**正文:**
┄┄┄┄┄┄
使用 Sentence Transformers 和 MLflow 进行高级语义相似性分析简介

在本综合教程中深入探讨使用 Sentence Transformers 和 MLflow 进行高级语义相似性分析。

Download this Notebook

学习目标

配置 sentence-transformers 用于语义相似度分析。
探索 MLflow 中的自定义 PythonModel 实现。
使用 MLflow 记录模型和管理配置。
使用 MLflow 的功能部署和应用模型进行推理。

揭示句子变换器在自然语言处理中的力量

Sentence Transformers，是transformer模型的专门化适应版本，擅长生成语义丰富的句子嵌入。这些模型非常适合语义搜索和相似性分析，为自然语言处理任务带来了更深层次的语义理解。

#### MLflow：开创性的灵活模型管理和部署

MLflow 与 Sentence Transformers 的集成引入了增强的实验跟踪和灵活的模型管理，这对 NLP 项目至关重要。学习如何在 MLflow 中实现自定义 PythonModel，以扩展功能以满足独特需求。

在本教程中，您将通过使用 MLflow 管理和部署复杂的 NLP 模型，获得实际操作经验，提升您在语义相似性分析和模型生命周期管理方面的技能。

[1]:

# Disable tokenizers warnings when constructing pipelines
%env TOKENIZERS_PARALLELISM=false

import warnings

# Disable a few less-than-useful UserWarnings from setuptools and pydantic
warnings.filterwarnings("ignore", category=UserWarning)

env: TOKENIZERS_PARALLELISM=false

使用 MLflow 实现自定义 SimilarityModel

了解如何使用 MLflow 的 PythonModel 创建自定义 SimilarityModel 类，以评估句子之间的语义相似性。

相似性模型概述

SimilarityModel 是一个量身定制的 Python 类，它利用了 MLflow 的灵活 PythonModel 接口。它专门设计用于封装使用复杂句子嵌入计算句子对之间语义相似性的复杂性。

自定义模型的关键组件

导入库: 从 MLflow、数据处理和 Sentence Transformers 中导入必要的库，以促进模型功能。
自定义 Python 模型 - SimilarityModel:
- load_context 方法专注于高效且安全的模型加载，这对于处理像 Sentence Transformers 这样的复杂模型至关重要。
- predict 方法配备了输入类型检查和错误处理，确保模型提供准确的余弦相似度分数，反映语义相关性。

自定义相似性模型的重要性

灵活性和定制化: 该模型的设计允许对输入和输出进行专门的处理，完美契合语义相似性任务的独特需求。
强大的错误处理：详细的输入类型检查保证了用户友好的体验，防止常见的输入错误，并确保模型行为的可预测性。
高效模型加载：通过策略性地使用 load_context 方法进行模型初始化，规避了序列化难题，确保了顺畅的操作流程。
目标功能: 自定义的 predict 方法直接计算相似度分数，展示了模型提供任务特定、可操作洞察的能力。

这个自定义的 SimilarityModel 展示了 MLflow 的 PythonModel 在打造定制化 NLP 解决方案中的适应性，为各种机器学习项目中的类似努力树立了先例。

[2]:

import numpy as np
import pandas as pd
from sentence_transformers import SentenceTransformer, util

import mlflow
from mlflow.models.signature import infer_signature
from mlflow.pyfunc import PythonModel


class SimilarityModel(PythonModel):
    def load_context(self, context):
        """Load the model context for inference."""
        from sentence_transformers import SentenceTransformer

        try:
            self.model = SentenceTransformer.load(context.artifacts["model_path"])
        except Exception as e:
            raise ValueError(f"Error loading model: {e}")
┄┄┄┄┄┄
(元素及文本位置数据)
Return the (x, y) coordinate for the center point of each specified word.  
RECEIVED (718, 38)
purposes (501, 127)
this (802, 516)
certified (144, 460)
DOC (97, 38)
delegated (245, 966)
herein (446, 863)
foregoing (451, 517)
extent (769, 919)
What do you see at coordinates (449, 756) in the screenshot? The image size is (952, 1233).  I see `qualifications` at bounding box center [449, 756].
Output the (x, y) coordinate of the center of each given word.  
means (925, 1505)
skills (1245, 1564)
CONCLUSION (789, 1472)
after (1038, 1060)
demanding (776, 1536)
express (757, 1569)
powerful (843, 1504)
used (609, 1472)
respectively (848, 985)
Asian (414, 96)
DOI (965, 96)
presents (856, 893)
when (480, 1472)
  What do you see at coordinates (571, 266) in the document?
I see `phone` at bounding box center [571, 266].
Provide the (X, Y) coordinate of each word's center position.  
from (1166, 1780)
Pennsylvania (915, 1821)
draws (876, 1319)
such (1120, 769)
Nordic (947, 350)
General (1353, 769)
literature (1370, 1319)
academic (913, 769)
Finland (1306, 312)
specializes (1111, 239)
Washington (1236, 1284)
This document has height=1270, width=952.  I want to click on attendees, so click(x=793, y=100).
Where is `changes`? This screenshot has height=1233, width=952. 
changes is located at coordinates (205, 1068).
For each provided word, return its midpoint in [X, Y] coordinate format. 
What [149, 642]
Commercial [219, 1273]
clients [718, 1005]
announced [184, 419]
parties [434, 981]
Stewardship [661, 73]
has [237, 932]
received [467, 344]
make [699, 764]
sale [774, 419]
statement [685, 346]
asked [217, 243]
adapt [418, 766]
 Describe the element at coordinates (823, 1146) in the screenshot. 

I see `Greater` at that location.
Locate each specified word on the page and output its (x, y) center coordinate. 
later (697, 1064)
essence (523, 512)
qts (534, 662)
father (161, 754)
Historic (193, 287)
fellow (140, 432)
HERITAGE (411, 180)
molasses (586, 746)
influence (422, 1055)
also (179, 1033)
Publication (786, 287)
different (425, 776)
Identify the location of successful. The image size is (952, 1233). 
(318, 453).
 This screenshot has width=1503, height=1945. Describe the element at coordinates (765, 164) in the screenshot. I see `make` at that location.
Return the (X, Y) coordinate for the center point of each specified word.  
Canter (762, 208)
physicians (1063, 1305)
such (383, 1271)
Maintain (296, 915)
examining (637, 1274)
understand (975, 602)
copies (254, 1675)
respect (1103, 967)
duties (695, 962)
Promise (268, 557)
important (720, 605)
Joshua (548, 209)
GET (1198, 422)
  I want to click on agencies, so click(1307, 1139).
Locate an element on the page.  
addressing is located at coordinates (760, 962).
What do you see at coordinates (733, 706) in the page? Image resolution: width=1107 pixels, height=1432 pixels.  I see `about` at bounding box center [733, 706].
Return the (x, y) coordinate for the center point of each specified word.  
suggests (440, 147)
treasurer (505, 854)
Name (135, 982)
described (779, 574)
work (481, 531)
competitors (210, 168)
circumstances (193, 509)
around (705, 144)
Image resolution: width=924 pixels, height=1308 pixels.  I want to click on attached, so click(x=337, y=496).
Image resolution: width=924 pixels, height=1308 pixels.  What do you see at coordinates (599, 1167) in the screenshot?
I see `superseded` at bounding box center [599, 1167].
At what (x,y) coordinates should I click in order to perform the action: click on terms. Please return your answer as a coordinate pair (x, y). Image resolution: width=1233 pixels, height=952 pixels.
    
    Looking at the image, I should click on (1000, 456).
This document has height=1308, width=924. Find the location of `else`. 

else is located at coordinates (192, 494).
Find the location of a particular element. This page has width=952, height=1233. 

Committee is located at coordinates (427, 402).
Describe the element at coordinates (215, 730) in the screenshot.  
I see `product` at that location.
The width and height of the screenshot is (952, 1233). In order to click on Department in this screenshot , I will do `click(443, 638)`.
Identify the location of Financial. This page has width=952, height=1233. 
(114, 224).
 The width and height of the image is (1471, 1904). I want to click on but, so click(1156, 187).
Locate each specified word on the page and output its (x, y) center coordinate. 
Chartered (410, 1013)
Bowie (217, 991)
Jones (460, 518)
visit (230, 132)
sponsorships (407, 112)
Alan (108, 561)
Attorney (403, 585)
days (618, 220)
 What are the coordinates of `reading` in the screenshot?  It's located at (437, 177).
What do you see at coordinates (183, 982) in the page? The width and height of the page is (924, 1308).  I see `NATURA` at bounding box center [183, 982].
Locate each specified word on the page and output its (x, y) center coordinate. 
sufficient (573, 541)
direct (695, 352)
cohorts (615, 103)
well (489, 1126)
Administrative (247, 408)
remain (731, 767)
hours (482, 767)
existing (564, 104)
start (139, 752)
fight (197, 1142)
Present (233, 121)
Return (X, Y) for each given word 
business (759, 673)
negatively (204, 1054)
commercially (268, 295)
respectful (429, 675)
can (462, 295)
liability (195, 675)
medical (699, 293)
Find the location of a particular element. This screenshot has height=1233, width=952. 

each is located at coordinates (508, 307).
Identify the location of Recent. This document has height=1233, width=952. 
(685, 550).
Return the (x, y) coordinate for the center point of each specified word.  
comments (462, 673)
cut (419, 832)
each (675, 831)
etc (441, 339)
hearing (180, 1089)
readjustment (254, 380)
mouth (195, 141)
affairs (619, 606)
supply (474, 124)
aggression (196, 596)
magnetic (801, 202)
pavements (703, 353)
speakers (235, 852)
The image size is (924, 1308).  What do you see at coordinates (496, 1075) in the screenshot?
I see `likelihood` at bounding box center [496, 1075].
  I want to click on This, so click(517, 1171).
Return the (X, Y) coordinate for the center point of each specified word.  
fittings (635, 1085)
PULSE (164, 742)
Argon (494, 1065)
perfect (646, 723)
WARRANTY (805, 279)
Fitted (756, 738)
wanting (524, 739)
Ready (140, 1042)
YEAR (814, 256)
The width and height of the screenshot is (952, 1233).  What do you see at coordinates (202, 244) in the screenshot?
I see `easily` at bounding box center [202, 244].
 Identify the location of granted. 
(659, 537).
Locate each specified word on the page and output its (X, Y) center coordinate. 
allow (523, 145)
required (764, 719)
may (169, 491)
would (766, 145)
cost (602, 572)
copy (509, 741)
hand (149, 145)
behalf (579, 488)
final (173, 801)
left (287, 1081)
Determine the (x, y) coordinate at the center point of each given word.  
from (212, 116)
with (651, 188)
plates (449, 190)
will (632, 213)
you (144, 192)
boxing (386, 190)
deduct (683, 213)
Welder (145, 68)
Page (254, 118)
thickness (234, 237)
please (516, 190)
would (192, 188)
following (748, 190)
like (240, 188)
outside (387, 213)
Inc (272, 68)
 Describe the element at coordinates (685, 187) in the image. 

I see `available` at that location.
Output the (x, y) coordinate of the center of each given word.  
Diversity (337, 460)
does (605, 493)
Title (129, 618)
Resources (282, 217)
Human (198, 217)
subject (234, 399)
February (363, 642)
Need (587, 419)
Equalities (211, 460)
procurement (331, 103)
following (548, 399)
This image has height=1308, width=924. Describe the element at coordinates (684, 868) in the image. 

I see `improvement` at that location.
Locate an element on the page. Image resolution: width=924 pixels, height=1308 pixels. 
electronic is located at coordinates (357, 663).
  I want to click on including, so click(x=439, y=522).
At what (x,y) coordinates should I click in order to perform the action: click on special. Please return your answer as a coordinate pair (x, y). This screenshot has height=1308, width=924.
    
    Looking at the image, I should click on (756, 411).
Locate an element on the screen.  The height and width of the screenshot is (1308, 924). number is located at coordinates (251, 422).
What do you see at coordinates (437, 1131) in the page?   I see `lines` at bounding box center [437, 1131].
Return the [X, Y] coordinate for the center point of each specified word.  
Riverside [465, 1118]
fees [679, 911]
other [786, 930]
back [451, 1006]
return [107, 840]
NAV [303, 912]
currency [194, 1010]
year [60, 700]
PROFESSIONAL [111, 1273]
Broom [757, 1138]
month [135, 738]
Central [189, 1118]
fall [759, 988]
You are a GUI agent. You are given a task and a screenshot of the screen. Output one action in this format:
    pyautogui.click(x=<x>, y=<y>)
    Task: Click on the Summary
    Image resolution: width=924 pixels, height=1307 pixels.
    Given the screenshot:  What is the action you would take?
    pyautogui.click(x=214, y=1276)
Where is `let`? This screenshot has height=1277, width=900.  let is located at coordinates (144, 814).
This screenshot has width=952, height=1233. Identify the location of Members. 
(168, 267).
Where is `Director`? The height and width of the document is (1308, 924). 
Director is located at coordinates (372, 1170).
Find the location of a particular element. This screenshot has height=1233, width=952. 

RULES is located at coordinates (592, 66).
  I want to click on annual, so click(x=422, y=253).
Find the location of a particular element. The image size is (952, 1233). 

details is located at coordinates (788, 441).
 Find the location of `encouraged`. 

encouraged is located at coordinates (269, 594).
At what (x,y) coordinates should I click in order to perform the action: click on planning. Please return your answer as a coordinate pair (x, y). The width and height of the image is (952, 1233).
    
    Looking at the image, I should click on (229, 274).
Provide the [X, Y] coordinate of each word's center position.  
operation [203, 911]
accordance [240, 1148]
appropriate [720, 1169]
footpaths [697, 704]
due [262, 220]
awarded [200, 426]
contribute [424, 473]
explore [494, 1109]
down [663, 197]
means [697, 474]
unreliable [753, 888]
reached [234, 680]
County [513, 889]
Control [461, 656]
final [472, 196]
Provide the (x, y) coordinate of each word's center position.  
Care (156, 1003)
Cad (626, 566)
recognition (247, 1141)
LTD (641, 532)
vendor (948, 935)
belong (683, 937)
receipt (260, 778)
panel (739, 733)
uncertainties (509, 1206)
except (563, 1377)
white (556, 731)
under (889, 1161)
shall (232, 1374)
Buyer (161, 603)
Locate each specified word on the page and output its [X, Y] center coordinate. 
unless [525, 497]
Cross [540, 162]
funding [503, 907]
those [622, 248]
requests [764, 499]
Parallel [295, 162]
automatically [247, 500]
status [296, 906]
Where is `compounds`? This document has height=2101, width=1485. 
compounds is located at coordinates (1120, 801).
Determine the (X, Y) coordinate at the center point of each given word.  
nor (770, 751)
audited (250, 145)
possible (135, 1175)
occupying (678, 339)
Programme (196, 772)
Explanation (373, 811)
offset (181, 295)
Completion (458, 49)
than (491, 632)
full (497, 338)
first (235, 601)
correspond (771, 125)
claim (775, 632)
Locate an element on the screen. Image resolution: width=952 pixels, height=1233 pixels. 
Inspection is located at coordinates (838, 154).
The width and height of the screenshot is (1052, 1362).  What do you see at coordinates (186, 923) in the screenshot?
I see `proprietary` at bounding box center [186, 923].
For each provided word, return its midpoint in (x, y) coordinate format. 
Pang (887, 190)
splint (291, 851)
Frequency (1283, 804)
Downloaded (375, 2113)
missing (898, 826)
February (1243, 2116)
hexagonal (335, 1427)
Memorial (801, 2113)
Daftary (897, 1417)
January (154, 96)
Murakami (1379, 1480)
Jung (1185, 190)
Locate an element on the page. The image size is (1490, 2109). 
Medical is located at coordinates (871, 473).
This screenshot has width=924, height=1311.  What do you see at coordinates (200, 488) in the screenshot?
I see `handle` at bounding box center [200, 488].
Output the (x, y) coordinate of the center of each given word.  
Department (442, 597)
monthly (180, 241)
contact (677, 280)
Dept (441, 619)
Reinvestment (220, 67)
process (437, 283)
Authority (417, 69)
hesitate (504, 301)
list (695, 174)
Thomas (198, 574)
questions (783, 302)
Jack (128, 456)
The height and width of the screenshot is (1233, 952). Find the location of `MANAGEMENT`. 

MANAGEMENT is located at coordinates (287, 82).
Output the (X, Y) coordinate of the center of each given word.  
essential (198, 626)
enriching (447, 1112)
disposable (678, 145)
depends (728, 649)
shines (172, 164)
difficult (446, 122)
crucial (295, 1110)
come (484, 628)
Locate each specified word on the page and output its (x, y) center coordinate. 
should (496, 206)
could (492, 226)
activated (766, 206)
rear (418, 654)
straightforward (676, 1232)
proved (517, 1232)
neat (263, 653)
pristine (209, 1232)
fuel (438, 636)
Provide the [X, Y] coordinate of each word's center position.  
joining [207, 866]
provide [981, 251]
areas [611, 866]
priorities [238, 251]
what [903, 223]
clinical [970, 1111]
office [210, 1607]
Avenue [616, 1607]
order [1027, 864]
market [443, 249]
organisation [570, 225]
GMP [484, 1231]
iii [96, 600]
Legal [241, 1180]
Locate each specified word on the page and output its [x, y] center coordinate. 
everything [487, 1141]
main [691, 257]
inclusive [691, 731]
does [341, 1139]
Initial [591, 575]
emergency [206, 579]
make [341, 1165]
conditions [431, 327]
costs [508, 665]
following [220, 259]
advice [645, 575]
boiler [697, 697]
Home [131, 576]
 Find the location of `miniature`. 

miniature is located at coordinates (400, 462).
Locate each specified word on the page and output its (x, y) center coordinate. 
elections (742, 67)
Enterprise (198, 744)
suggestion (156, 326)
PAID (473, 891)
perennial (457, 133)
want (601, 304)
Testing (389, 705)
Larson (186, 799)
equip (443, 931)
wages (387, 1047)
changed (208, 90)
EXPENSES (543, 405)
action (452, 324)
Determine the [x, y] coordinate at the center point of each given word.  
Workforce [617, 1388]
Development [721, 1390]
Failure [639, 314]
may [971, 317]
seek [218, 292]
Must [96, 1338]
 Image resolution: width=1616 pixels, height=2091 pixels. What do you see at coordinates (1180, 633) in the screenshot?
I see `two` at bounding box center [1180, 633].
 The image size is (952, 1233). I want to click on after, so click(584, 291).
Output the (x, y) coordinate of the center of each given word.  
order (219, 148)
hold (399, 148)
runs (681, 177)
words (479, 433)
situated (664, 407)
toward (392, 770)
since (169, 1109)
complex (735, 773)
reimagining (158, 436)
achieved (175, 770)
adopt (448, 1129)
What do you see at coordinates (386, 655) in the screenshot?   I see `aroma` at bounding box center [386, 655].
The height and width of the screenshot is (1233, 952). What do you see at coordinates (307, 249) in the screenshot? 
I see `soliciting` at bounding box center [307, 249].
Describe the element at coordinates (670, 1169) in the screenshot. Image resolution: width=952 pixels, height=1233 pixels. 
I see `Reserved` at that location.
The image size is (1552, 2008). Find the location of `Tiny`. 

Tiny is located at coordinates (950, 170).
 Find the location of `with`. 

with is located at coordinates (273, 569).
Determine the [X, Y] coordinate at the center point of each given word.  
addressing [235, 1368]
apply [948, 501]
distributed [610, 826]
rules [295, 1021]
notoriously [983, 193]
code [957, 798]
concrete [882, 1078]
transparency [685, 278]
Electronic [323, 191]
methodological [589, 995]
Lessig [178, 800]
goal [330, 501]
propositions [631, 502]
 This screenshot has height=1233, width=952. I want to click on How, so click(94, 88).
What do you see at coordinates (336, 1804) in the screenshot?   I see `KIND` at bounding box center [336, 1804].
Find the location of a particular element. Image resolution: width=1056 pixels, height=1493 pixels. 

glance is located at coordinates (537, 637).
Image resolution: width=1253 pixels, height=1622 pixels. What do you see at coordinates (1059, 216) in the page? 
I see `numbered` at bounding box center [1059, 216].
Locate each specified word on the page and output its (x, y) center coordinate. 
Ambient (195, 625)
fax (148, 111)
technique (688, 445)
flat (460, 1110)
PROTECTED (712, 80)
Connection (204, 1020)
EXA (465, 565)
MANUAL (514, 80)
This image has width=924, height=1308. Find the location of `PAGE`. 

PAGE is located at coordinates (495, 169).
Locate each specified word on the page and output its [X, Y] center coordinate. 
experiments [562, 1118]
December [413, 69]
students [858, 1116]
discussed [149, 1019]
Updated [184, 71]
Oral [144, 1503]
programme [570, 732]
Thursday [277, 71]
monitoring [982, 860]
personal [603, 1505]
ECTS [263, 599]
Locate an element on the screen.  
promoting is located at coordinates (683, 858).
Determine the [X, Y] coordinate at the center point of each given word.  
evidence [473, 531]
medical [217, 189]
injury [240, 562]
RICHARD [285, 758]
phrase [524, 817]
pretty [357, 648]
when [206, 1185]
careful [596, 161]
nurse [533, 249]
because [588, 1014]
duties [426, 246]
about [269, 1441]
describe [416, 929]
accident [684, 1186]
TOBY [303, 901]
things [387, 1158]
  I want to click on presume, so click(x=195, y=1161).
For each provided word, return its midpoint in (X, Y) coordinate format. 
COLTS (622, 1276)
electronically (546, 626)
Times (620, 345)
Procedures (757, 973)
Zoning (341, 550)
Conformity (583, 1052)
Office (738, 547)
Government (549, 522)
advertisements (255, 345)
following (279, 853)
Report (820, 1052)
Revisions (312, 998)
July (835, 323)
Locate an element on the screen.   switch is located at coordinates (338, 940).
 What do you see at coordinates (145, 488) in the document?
┄┄┄┄┄┄
**操作要求:**
A – 根据教程回答：
(i) 学习目标的第二项要探索 MLflow 中的哪种实现？
(ii) predict 方法确保模型提供什么分数？
(iii) 为关闭 tokenizers 警告，代码把哪个环境变量设成了什么值？
B – 请照原样抄写教程中从“自定义相似性模型的重要性”到“自定义的 predict 方法直接计算相似度分数，展示了模型提供任务特定、可操作洞察的能力。”之间的文字，首尾两处都包括在内。
作答时只依据教程本身。

**参考答案:**
A –
(i) 自定义 PythonModel 实现。
(ii) 准确的余弦相似度分数。
(iii) TOKENIZERS_PARALLELISM，值为 false。

B –
自定义相似性模型的重要性

灵活性和定制化: 该模型的设计允许对输入和输出进行专门的处理，完美契合语义相似性任务的独特需求。
强大的错误处理：详细的输入类型检查保证了用户友好的体验，防止常见的输入错误，并确保模型行为的可预测性。
高效模型加载：通过策略性地使用 load_context 方法进行模型初始化，规避了序列化难题，确保了顺畅的操作流程。
目标功能: 自定义的 predict 方法直接计算相似度分数，展示了模型提供任务特定、可操作洞察的能力。